Well, obviously, you might say. It's not like most of us can walk into a Biennale and buy the art.
The thing is that I couldn't remember the last time I had bought a T-shirt. It's safe to say that until that breezy morning in Kochi, I hadn't bought one in over a decade. I stole them from family members and got given some at conferences, wore them to sleep and discarded them as soon as I was able to.
I used to believe that T-shirts belonged to our pasts, and to that small part of our closets dedicated to 'workout clothing', which of course is worn only during the first two weeks of January. T-shirts reminded me of a younger self who shopped at Cottonworld and Tantra (!!!), and who thought that a slogan printed across the front could capture and adequately convey a unique world view. T-shirts were interchangeable and childish. It was silly to buy them. And that was okay, because that's what college is all about - working one's way through one's particular vein of silliness.

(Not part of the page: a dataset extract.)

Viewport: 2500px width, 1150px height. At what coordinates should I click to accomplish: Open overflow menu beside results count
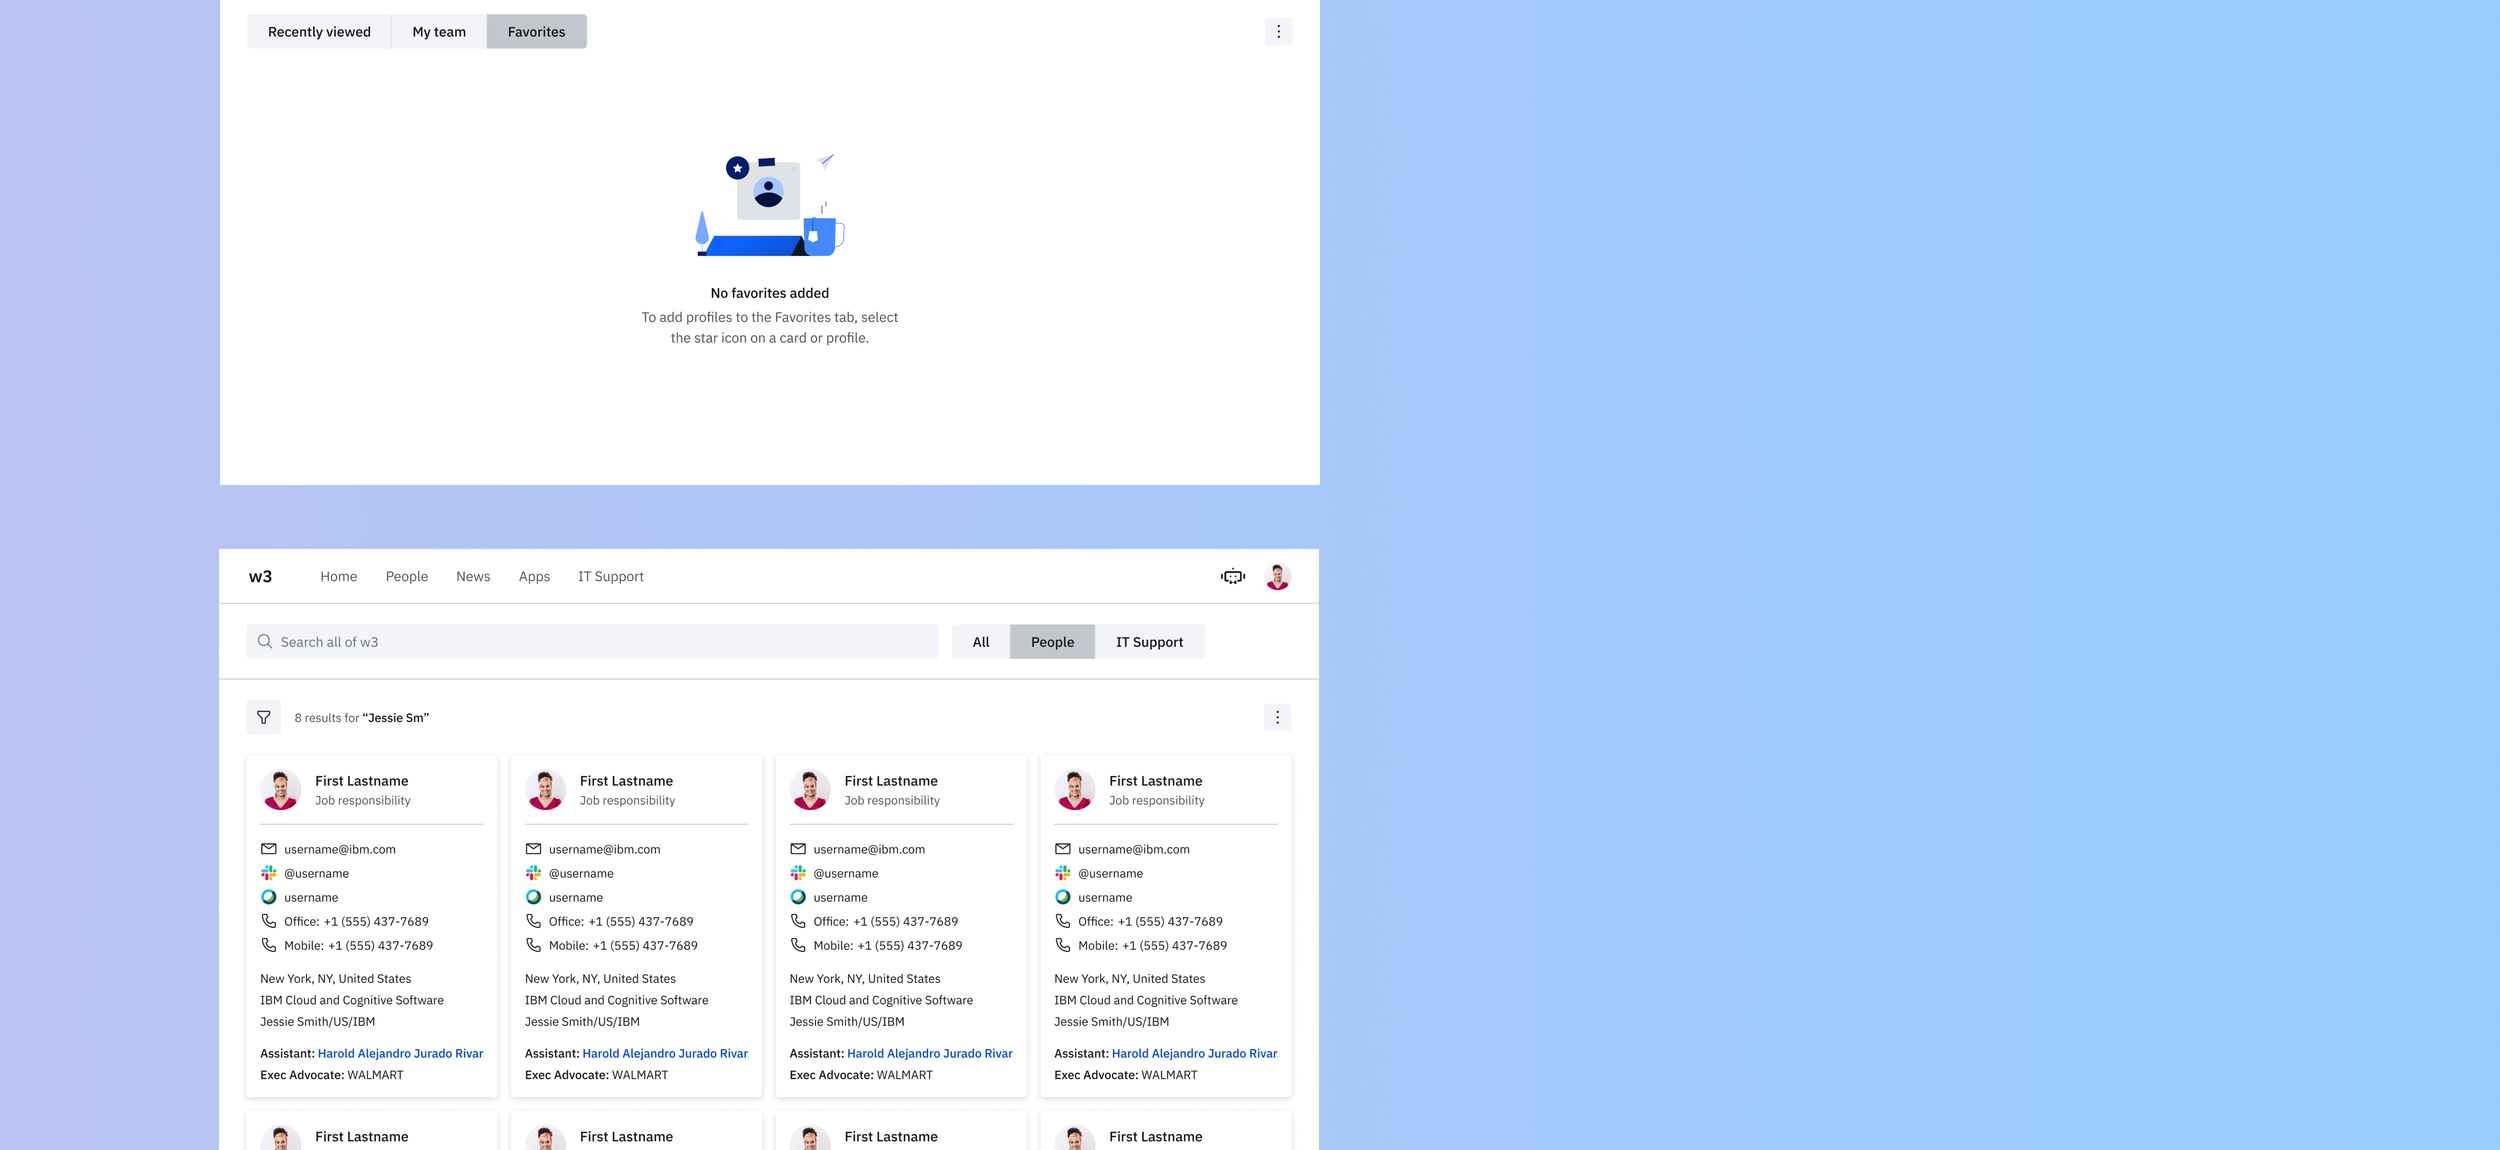pyautogui.click(x=1277, y=717)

And then I wore that same Kochi Biennale T-shirt three times within ten days. I couldn't get enough of it - how it fit me without confining me; how it was soft and comfortable without being gauzy and wispy; how it allowed me to move freely without feeling like I was floating, untethered; how it said just enough about where I had been and what I had done the previous weekend, without becoming an overt statement of expression. It was the perfect, unexpected antidote to the way I had been feeling - tightly wound, deeply driven, over-scheduled, hurried, preoccupied with efficiency. It allowed me to fake an ease I wasn't feeling, to acknowledge what it is that I wanted to fake, and to wonder how long it had been since I had truly felt what I was faking.
My wardrobe has been intricately intertwined with my work, and my work has always been intricately intertwined with my life. I would challenge anyone to look through my clothing and identify the 'work clothes.' I've dressed to convey all manner of things - taste, ambition, whimsy, access, attitude, creativity, mood. Almost every single outfit has taken me from morning to evening to night, from weekday to weekend. Both my wardrobe and my work are two modes with which I have assiduously, earnestly and expertly cultivated my identity.
A T-shirt could never bear up under that kind of weight. And it turns out, after many, many years of striving, neither could I.
That T-shirt, impulsively bought, worn as an experiment, has suddenly and accidentally expanded my vocabulary, both in terms of how I want to look, and how I want to feel. Easy. Wry. Amusing no one but myself. Articulating things less clearly. Expressing less explicitly. Knowing that just showing up is sometimes enough. Taking everything that I have earned, and giving myself permission to wear it lightly.